Weiss corporate culture: longevity, co-investment and philanthropy
The willingness to look through near term volatility and take a medium-term view on markets is a hallmark of the Weiss culture. A hefty chunk of Weiss assets belong to the staff. Of $1.5 billion firm assets, some $450 million is internal money including partners’ capital, and employee profit sharing (a type of US pension). “We do not know of any other hedge fund with such a large profit-sharing fund,” says Visser, who thinks this evinces the longevity and stability of the firm. He adds “George Weiss is a very special person to everyone, who are impressed with his philanthropy.” Weiss has given away millions of dollars to charities including ‘Say Yes to Education’, which has financed college education for under-privileged communities in West Philadelphia, Syracuse and Harlem, NY; Buffalo, NY; Guilford county, North Carolina. Meanwhile The Orphan Disease Pathway Project aims to find cures for rare diseases.
The fee structure is also geared towards Weiss’s confidence in generating longer-term performance. The multi-strategy, ‘mini-prop desk’ model often involves individual traders’ performance fees being passed through to investors, who bear netting risk, which is borne by the firm at Weiss. Visser thinks that the absence of performance fee netting amongst managers in some multi-strategy hedge funds, and in most funds of hedge funds, “has historically been under-appreciated but is now becoming more widely understood as more people talk or write about it.” He argues that interest rates close to zero make netting issues of more acute concern. Weiss estimates something like LIBOR + 5% is a realistic median return expectation for hedge funds and there is always a distribution of returns either side of the central figure. “With LIBOR rates at 6%, few funds will be down on the year. But with LIBOR at zero, far more managers will be down,” Visser explains. Absent netting, investors can end up paying performance fees to those managers that are up even if aggregate performance is flat, or negative.
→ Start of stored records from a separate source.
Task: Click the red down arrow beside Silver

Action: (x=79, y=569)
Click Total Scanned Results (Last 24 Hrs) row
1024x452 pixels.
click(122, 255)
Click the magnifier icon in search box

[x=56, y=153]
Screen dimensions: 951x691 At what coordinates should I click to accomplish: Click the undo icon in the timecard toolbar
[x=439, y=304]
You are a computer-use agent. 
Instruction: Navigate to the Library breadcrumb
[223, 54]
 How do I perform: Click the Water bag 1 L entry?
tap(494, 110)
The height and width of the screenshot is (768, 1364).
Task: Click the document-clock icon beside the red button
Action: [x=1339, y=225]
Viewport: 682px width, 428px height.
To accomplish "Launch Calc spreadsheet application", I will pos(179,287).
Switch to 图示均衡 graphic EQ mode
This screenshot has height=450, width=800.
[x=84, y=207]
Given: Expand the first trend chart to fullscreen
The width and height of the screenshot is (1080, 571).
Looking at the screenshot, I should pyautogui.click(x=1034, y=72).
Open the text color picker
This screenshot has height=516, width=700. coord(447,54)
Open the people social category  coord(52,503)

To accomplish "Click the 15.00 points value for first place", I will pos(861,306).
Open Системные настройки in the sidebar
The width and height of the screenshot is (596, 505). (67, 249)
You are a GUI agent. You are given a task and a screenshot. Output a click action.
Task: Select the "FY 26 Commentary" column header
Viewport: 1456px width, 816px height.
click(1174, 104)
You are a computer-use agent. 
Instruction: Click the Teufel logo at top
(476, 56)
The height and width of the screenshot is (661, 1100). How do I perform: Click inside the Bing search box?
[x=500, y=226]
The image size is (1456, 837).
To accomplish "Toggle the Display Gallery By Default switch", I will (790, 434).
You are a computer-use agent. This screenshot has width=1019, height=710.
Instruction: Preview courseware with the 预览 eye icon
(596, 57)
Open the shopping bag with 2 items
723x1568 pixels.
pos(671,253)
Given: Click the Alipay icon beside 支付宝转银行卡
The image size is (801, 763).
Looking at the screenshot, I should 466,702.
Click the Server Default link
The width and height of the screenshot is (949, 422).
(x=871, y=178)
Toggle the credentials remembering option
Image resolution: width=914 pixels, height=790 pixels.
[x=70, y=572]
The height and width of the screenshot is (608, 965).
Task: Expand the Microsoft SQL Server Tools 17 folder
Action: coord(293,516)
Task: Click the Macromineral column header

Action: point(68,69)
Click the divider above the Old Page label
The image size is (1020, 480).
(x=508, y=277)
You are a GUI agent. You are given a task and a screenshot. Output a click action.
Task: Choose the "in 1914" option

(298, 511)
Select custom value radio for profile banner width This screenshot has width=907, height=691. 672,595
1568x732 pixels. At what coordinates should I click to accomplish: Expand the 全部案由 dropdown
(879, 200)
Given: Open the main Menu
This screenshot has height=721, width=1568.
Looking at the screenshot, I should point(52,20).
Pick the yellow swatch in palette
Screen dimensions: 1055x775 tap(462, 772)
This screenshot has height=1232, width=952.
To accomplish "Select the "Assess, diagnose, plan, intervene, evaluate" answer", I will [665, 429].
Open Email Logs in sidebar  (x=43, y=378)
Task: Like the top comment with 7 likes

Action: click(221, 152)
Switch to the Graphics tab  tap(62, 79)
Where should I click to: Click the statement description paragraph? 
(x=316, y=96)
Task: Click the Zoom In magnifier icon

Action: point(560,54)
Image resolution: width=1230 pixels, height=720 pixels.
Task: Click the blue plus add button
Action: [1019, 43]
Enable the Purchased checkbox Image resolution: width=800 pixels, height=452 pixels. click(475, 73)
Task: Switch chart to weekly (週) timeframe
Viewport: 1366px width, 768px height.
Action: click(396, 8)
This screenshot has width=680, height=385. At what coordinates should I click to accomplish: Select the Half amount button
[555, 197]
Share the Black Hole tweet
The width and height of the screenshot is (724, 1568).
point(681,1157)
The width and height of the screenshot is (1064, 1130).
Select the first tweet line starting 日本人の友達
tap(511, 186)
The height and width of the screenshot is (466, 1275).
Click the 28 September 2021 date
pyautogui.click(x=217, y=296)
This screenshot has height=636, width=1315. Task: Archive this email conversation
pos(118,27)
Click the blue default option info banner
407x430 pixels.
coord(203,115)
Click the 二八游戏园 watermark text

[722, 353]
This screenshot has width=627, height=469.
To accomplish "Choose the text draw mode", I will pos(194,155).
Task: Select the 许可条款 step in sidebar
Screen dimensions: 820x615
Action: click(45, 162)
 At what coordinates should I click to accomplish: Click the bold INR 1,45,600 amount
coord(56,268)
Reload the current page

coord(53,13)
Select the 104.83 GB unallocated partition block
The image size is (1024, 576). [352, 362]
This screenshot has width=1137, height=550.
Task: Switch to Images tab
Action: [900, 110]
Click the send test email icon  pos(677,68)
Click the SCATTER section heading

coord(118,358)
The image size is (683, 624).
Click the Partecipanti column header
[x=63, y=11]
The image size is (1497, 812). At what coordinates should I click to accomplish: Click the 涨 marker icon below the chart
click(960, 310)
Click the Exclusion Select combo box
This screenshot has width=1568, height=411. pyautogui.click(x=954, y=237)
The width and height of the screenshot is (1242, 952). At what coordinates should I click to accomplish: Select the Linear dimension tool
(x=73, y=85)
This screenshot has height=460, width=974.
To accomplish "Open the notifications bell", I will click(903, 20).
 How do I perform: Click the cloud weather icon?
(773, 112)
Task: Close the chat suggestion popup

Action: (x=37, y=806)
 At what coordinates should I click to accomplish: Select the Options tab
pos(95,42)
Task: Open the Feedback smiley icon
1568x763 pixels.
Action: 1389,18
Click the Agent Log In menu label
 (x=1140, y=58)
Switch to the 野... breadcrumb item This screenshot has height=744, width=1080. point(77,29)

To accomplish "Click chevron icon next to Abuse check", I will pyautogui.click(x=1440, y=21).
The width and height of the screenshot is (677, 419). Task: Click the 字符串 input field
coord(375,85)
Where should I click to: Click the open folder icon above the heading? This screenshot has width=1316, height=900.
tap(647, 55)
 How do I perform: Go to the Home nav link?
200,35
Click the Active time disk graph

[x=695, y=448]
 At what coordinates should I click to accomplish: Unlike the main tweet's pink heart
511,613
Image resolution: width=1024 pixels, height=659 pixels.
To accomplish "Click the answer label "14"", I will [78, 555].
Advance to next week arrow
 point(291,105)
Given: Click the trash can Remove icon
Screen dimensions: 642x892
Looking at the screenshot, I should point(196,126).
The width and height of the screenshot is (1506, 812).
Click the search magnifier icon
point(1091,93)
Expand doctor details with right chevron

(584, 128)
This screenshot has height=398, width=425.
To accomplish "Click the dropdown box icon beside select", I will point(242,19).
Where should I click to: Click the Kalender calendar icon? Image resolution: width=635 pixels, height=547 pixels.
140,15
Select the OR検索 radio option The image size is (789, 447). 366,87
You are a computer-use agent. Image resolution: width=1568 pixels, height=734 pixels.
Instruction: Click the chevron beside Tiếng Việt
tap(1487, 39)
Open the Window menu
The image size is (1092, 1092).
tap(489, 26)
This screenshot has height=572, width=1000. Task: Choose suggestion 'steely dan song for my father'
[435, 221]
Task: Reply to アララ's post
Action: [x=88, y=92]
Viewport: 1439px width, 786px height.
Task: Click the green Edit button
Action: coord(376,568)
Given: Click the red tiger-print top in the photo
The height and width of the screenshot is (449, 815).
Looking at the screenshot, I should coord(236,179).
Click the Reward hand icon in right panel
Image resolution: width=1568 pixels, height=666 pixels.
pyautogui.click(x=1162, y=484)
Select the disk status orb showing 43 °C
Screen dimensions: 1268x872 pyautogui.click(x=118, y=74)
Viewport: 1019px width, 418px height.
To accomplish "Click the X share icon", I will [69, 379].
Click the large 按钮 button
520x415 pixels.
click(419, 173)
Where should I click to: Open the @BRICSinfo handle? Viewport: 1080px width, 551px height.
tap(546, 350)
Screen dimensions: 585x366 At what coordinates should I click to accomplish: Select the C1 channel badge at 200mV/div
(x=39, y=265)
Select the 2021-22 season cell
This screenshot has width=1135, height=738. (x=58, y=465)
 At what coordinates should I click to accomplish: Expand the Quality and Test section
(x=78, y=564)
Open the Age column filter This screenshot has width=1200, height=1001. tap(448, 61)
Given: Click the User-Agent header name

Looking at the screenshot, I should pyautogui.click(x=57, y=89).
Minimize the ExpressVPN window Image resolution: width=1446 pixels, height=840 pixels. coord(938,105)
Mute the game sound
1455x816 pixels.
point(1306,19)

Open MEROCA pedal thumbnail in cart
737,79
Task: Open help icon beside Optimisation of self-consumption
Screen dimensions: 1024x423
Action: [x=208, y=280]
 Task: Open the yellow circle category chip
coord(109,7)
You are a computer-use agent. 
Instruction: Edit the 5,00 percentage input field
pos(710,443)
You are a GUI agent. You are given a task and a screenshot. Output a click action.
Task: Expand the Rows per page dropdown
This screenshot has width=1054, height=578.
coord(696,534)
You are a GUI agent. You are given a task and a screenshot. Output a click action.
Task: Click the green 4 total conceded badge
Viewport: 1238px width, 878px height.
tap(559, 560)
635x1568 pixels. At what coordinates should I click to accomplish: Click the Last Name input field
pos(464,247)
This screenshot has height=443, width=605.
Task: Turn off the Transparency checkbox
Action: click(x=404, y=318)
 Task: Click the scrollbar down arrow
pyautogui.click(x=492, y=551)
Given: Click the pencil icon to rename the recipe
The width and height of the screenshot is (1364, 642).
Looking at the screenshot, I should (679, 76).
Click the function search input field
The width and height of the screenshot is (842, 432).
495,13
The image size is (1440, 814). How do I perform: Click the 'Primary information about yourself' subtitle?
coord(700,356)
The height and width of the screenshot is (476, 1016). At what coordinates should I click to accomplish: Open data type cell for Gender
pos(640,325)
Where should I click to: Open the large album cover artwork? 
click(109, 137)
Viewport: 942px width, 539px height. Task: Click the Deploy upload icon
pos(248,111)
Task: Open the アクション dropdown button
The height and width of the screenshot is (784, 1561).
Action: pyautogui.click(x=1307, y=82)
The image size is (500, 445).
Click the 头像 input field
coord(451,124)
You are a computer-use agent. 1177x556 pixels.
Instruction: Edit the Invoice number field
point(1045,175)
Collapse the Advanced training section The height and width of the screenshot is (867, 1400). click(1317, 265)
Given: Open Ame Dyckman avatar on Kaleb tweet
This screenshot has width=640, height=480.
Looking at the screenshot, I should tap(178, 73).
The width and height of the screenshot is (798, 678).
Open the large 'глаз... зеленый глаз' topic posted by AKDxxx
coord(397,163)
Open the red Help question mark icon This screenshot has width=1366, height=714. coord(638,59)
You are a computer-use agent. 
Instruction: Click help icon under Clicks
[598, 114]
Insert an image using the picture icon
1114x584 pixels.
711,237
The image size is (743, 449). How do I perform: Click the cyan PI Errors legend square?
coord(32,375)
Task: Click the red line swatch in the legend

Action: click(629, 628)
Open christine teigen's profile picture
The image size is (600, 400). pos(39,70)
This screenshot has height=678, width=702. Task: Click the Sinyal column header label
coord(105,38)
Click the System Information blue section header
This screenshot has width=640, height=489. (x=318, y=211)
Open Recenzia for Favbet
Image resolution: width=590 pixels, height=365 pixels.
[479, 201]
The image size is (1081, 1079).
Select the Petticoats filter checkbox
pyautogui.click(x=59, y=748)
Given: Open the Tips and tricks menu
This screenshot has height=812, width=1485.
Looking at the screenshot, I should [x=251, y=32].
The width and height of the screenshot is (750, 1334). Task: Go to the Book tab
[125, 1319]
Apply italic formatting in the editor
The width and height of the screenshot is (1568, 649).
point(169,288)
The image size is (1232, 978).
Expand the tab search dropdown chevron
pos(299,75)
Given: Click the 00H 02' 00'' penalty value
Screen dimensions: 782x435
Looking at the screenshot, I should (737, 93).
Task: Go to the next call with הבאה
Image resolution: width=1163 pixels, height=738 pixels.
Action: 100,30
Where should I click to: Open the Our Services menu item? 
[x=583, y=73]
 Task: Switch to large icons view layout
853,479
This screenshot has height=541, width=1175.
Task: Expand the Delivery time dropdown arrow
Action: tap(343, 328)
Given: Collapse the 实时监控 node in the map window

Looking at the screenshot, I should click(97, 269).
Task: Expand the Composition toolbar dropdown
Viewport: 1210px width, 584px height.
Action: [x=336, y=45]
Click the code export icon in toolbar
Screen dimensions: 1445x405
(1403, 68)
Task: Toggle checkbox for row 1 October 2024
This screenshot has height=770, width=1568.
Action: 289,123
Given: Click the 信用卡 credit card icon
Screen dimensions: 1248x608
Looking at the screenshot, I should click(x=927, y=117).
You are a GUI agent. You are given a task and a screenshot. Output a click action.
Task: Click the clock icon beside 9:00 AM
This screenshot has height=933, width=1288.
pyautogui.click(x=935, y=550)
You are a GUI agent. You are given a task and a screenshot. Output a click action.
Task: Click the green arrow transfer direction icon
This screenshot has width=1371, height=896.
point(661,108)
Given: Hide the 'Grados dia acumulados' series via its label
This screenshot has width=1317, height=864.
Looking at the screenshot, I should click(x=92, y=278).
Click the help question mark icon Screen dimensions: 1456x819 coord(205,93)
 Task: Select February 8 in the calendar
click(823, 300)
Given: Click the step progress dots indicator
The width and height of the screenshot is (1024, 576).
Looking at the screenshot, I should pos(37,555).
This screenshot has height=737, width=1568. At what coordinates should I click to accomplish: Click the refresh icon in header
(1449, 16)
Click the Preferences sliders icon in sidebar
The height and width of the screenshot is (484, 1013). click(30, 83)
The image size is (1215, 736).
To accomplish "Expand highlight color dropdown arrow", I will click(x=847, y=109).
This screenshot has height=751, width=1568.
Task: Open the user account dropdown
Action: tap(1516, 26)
Weiss is able to recruit and retain managers, with its current fee structure of 2% management and 25% performance but at the same time “no single person matters so much that the firm would not continue to thrive without them,” says George Weiss. Some Weiss managers are ex-sell side, others were from other hedge funds and some are grown in-house, straight from university. But what they share in common appears highly unusual in the hedge fund industry: “our average portfolio manager tenure of 12 years does not exist anywhere else in the hedge fund world,” argues Visser, who previously spent 12 years at Morgan Stanley. Indeed few hedge funds do last that long, let alone the 37 years and counting that Weiss has been around for. “Weiss has a good reputation and people realize it is a stable place, which attracts more of them,” Visser surmizes, as he looks forward to the next 37 years. George Weiss is proud to have built “a culture that is unique to Wall Street, with incredibly loyal staff, minimal staff turnover and a shared vision. The firm is at a tipping point,” he concludes.